Au-delà du progrès technologique qu'elle représente, la
mise en oeuvre de la télévision numérique de terre est
portée par une volonté politique qui propose à nos
concitoyens qui ne reçoivent aujourd'hui que les chaînes de
télévision hertzienne, une offre renouvelée, soit
3 fois plus de programmes. La TNT constitue donc un véritable enjeu
de société, à la fois politique, économique,
culturel, mais aussi de création.
Le CSA a reçu du législateur mission de mettre en oeuvre la TNT,
dans le cadre de la loi du 1
er
août 2000. A partir de
là, nous devions donc opérer un certain nombre de choix
stratégiques afin de mener à bien cet ambitieux projet.
Au cours des derniers mois le travail a déjà été
largement entamé. Sur ce dossier, deux obstacles majeurs susceptibles
d'entraver la TNT ont été mis à jour. Le premier
concernait les opérateurs privés, avec le plafond des 49 %
du capital d'une chaîne détenus par un seul actionnaire, le
deuxième concernait le financement de la télévision
publique et la nécessité d'une dotation financière pour
qu'elle puisse se déployer sur la télévision
numérique terrestre. Au printemps, ces obstacles, dont certains disaient
que plusieurs années seraient nécessaires pour qu'ils soient
levés, étaient écartés.
Au cours du premier semestre, nous avons surtout travaillé à la
planification des fréquences. Cette première étape nous a
permis de publier notre appel à candidatures le 24 juillet dernier.
Le Conseil tenait à ce que ce premier appel aux candidatures puisse
être discuté par des opérateurs actuels ou potentiels.

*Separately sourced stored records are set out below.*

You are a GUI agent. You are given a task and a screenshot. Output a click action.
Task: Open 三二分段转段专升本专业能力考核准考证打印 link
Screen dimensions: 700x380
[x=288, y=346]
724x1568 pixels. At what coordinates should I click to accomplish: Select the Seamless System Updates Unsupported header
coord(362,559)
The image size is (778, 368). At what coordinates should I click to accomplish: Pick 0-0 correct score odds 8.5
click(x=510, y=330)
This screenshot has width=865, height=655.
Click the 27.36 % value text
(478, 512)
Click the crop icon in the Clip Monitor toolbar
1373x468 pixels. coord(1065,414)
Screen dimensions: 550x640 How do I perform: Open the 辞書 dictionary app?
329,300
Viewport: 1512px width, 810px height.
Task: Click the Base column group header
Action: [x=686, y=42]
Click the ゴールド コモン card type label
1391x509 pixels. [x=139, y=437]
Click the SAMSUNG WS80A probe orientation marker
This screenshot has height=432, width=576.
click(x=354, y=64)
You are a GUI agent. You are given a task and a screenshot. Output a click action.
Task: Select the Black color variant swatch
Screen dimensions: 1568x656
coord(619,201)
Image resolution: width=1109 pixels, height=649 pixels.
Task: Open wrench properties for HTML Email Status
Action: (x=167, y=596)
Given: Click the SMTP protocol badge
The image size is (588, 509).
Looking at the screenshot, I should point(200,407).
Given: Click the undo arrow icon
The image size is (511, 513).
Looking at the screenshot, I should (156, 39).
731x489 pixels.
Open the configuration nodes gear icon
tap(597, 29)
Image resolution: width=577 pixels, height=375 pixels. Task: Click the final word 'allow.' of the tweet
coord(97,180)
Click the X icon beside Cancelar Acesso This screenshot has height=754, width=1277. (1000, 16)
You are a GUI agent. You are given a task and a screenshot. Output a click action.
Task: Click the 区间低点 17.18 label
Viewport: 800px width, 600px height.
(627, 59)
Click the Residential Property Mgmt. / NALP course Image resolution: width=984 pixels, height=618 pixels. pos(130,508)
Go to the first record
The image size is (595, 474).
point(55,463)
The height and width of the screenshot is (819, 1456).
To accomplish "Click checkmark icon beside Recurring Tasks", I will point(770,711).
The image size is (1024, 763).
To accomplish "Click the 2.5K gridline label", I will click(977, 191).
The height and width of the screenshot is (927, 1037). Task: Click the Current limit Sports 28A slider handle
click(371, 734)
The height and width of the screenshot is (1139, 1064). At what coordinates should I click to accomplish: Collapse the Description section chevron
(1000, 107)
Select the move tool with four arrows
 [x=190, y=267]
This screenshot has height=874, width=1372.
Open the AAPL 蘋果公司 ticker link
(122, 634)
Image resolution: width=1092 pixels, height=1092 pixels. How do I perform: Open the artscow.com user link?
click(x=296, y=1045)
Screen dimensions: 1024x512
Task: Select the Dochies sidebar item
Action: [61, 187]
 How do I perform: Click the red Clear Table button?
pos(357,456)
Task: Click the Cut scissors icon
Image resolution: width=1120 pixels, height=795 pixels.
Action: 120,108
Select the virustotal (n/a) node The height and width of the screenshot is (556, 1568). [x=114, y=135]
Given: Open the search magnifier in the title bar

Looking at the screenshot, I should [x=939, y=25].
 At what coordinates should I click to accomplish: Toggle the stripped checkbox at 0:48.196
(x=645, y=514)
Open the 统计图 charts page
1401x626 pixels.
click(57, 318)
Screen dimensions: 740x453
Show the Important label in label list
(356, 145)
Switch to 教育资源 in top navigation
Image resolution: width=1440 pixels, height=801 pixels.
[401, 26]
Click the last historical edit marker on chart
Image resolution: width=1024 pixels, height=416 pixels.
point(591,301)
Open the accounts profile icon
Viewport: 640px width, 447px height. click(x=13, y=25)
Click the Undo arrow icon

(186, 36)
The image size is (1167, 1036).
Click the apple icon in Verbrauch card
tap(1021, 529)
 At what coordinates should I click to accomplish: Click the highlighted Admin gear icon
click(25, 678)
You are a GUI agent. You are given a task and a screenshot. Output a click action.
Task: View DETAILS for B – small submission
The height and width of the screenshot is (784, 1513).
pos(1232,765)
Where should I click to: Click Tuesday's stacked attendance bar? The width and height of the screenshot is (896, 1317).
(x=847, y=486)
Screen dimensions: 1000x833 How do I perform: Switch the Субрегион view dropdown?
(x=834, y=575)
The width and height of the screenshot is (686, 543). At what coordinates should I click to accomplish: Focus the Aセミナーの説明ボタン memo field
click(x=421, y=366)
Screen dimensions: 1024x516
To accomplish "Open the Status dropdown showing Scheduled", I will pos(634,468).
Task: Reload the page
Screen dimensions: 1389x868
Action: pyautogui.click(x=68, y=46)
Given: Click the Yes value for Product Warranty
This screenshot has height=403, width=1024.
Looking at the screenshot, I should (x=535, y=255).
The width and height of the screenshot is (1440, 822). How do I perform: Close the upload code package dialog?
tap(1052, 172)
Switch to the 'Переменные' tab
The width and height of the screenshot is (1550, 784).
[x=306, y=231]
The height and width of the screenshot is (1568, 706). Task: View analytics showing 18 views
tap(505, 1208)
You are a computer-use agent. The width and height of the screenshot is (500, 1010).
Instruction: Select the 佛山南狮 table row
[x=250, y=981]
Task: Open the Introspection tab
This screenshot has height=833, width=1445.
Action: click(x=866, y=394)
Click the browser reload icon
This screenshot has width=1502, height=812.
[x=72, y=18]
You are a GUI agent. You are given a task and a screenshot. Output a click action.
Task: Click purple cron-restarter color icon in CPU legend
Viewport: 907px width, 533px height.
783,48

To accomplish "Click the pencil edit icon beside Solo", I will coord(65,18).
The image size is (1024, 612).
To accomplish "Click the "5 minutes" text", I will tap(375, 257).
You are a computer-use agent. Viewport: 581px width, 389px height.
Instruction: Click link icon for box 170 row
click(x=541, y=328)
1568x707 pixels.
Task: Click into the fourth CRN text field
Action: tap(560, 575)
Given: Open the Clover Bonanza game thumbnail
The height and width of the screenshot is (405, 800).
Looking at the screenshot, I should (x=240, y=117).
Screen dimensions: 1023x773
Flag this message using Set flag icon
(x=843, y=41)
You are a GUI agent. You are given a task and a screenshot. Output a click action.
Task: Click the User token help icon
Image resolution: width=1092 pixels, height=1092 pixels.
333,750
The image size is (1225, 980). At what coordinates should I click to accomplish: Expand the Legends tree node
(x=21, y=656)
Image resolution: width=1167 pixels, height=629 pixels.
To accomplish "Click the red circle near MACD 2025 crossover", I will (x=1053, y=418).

C'est pourquoi nous avons jugé bon de le rendre accessible en installant
un prototype sur Internet.
Nous avons par ailleurs été consultés à plusieurs
reprises par le pouvoir réglementaire pour l'élaboration des
décrets.
Ce premier appel aux candidatures lancé, nous avons pu établir un
calendrier qui va se dérouler de la manière suivante : en
supposant que le dernier décret du Gouvernement, relatif à
l'obligation de reprise par les distributeurs de services câblés
des chaînes en clair de télévision numérique
terrestre, soit publié cette semaine, comme l'a annoncé Madame la
ministre, la clôture de l'appel à candidatures interviendrait
vraisemblablement le 23 mars 2002.
Les quatre mois suivants seront ensuite consacrés à
l'ouverture des dossiers, à la vérification de leur
recevabilité, à l'audition des candidats dans le cadre d'une
procédure d'audition publique, selon la volonté du
législateur.
Le choix des opérateurs devrait donc intervenir dans la deuxième
quinzaine de juillet, selon les critères que je rappelle ici :
- la capacité de répondre aux attentes d'un large
public ;
- la nécessité d'assurer une véritable concurrence et
la diversité des opérateurs ;
- la sauvegarde du pluralisme ;
- l'expérience acquise par les candidats ;
- les engagements en matière de production et de diffusion
d'oeuvres audiovisuelles et cinématographiques ;
- les engagements relatifs à la couverture du territoire ;
- la cohérence des propositions en matière de regroupement
et de choix des distributeurs ;
- le financement et les perspectives d'exploitation du service.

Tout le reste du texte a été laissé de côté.